** DIRECTIONS FOR THIS TASK **
Your answer should consist solely of the lines from the one containing "Task: Select price 21 798 in C column" through the end of the entries below, duplicated exactly.

Stored items:
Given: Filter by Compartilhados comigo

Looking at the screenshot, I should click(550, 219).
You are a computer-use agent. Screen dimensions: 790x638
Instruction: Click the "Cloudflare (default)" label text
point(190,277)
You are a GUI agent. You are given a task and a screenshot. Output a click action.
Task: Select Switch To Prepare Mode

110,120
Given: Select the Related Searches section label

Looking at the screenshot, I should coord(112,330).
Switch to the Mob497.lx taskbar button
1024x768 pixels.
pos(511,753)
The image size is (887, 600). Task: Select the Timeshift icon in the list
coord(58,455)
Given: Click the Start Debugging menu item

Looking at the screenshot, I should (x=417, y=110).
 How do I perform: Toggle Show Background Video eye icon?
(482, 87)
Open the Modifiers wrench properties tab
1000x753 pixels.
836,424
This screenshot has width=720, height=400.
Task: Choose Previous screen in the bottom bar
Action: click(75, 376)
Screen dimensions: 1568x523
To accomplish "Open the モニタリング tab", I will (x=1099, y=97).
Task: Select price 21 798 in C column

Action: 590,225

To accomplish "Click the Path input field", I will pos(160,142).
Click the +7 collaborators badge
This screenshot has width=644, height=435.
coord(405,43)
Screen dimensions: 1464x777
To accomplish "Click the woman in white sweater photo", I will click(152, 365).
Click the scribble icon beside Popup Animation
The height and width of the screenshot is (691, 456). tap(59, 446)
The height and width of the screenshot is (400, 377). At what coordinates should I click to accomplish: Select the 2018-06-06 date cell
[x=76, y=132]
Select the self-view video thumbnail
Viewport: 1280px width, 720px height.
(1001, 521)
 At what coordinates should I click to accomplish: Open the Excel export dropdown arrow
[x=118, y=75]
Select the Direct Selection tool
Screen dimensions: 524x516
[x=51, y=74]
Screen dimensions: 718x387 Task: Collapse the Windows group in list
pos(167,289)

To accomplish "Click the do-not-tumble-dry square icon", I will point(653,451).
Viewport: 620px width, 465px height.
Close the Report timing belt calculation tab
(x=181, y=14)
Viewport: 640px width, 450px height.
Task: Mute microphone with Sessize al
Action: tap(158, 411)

** EXERCISE OUTPUT **
Task: Select price 21 798 in C column

Action: 590,225

To accomplish "Click the Path input field", I will pos(160,142).
Click the +7 collaborators badge
This screenshot has width=644, height=435.
coord(405,43)
Screen dimensions: 1464x777
To accomplish "Click the woman in white sweater photo", I will click(152, 365).
Click the scribble icon beside Popup Animation
The height and width of the screenshot is (691, 456). tap(59, 446)
The height and width of the screenshot is (400, 377). At what coordinates should I click to accomplish: Select the 2018-06-06 date cell
[x=76, y=132]
Select the self-view video thumbnail
Viewport: 1280px width, 720px height.
(1001, 521)
 At what coordinates should I click to accomplish: Open the Excel export dropdown arrow
[x=118, y=75]
Select the Direct Selection tool
Screen dimensions: 524x516
[x=51, y=74]
Screen dimensions: 718x387 Task: Collapse the Windows group in list
pos(167,289)

To accomplish "Click the do-not-tumble-dry square icon", I will point(653,451).
Viewport: 620px width, 465px height.
Close the Report timing belt calculation tab
(x=181, y=14)
Viewport: 640px width, 450px height.
Task: Mute microphone with Sessize al
Action: tap(158, 411)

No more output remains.